[To do]
1. According to the article about Jürgen Klopp, since what year has he been Liverpool's manager?
2. Write the next part of the article about Jürgen Klopp, picking up after its final sentence.
··· Text excerpt
One of the most political coaches in world football is on his way out.
And that’s sad news for political editors everywhere.
Jürgen Klopp, who has been Liverpool’s manager since 2015, on Friday made the startling announcement that he would step down at the end of the season, saying he was “running out of energy.” Among the top modern tacticians in the game, Klopp is also outspoken about his political views — an exception in a sport where the general rule is to avoid making waves.
POLITICO looked back at his five hottest political takes.
Donald Trump, Boris Johnson and Nigel Farage suck
In a 2021 podcast interview, Klopp slammed the top populist politicians in the U.S. and the U.K., questioning their qualities as decision-makers.
“The last two elections, the first with Donald Trump and then with Boris Johnson, that’s really a bad sign for the whole world,” Klopp said.
······
··· Data for analysis
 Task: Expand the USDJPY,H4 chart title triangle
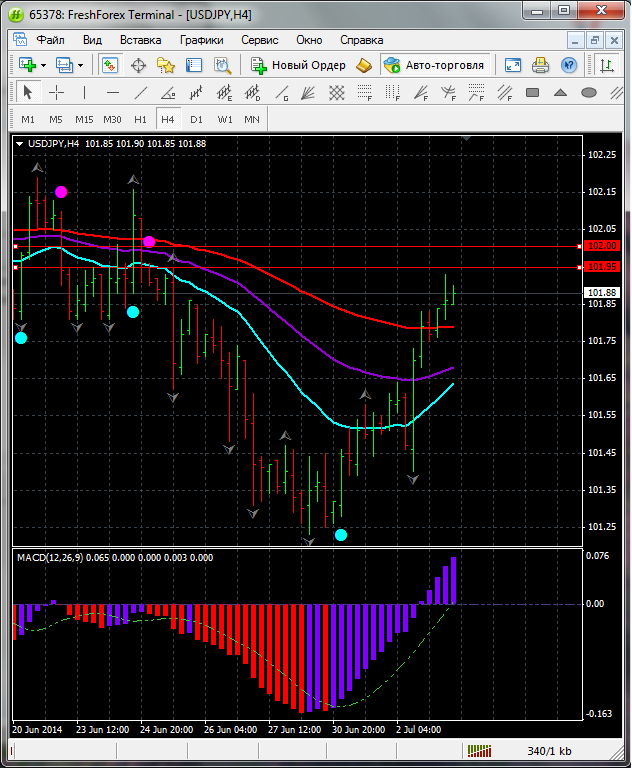pos(21,144)
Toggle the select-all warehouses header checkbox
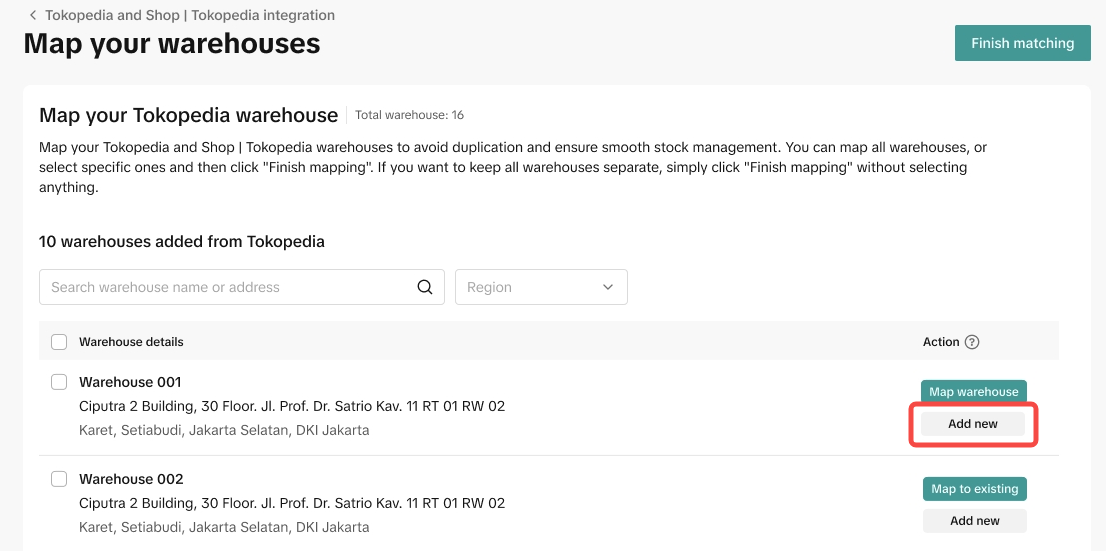The width and height of the screenshot is (1106, 551). (59, 342)
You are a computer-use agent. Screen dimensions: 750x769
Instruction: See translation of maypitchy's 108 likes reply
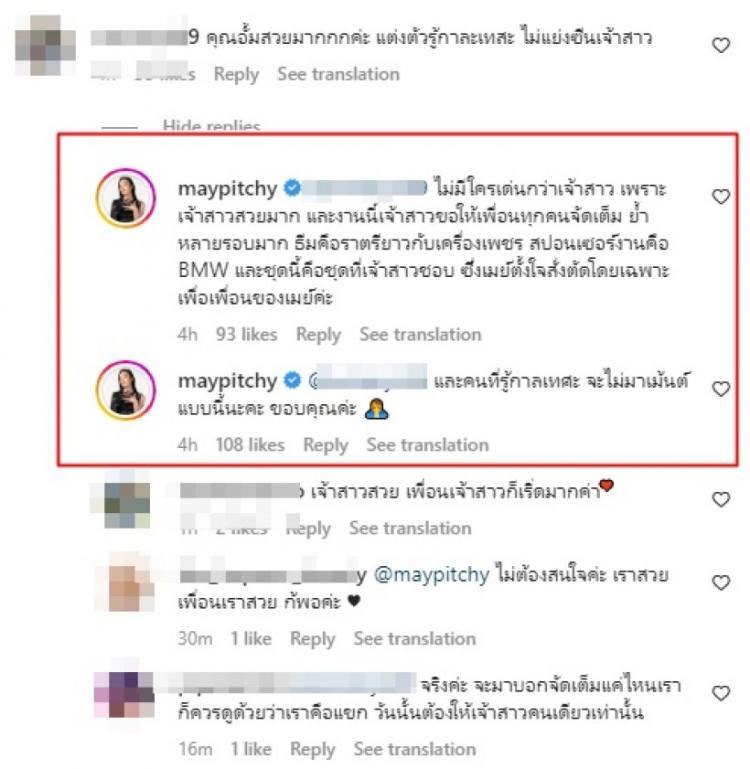428,445
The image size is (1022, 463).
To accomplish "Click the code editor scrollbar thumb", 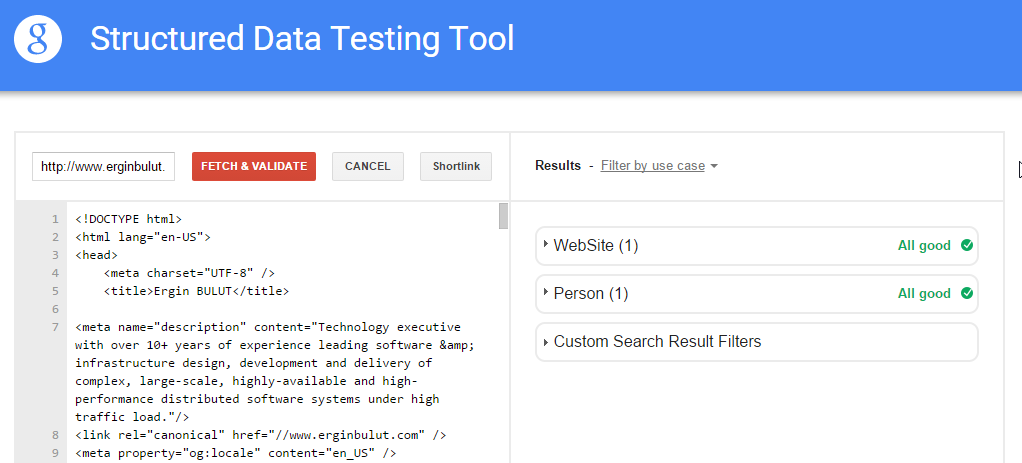I will tap(503, 216).
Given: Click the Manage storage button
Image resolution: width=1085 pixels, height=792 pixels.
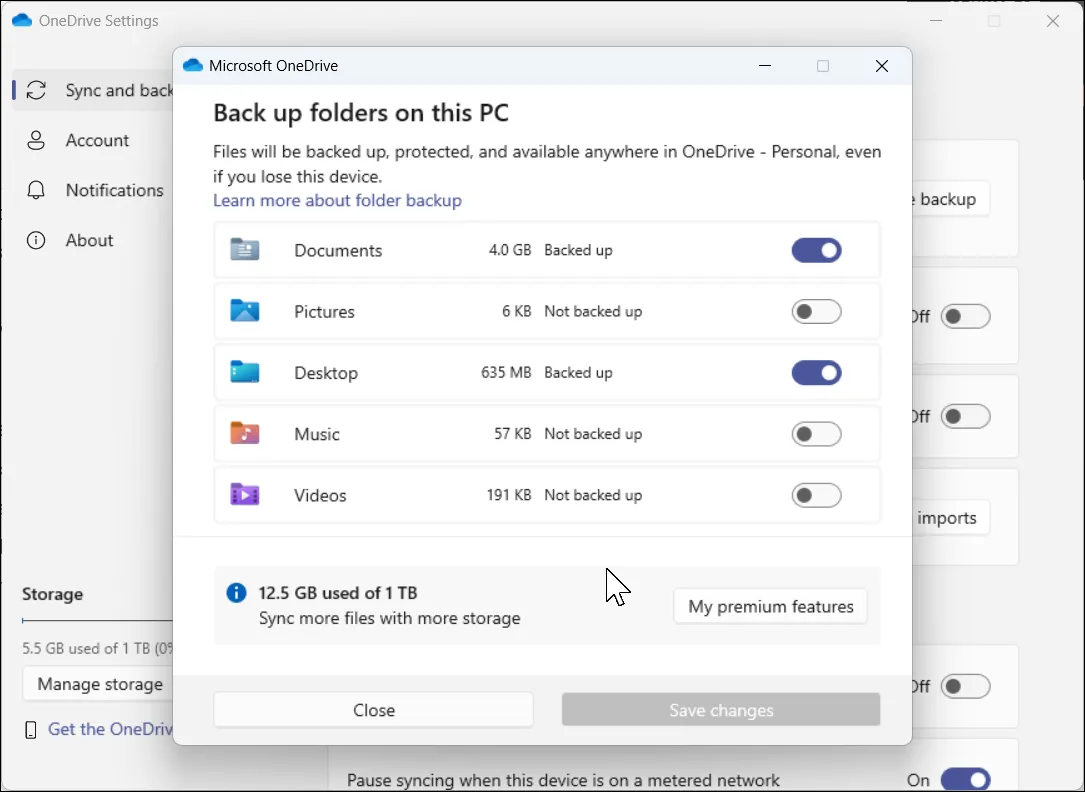Looking at the screenshot, I should [100, 684].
······
[Answers for the exercise]
1. Since 2015.

2.
“Why do we let people like Farage and Johnson lead any kind of group of people in any direction?” he asked, adding: “We have to find a system where we can bring people in the position to sort all our problems … and not the most funny or the weirdest haircut or whatever.”
Brexit ‘makes no sense’
Klopp, a German national, moved to the U.K. in October 2015 — right before 2016 Brexit referendum heated up.
Reflecting on the campaign a few years later, Klopp called for another referendum on EU membership.
“Let’s vote again with the right information — not with the information you’ve got around the Brexit campaign,” Klopp told the Guardian in 2018.
“They were obviously not right, not all of them. It makes no sense at all,” he added.
The welfare state rules
A self-declared left-winger, Klopp fits in well at Liverpool FC, a club with strong working-class roots.
For a 2017 book about his coaching career, he told German journalist Raphael Honigstein he was “on the left, of course.”
“I believe in the welfare state. I’m not privately insured,” Klopp said, adding: “If there’s something I will never do in my life it is vote for the right.”
Antivaxxers are like drunk drivers
As the world tried to emerge from the Covid-19 pandemic, Klopp took a jab at people who refused to get vaccinated.
“It is a little bit like drink-driving,” he said in October 2021.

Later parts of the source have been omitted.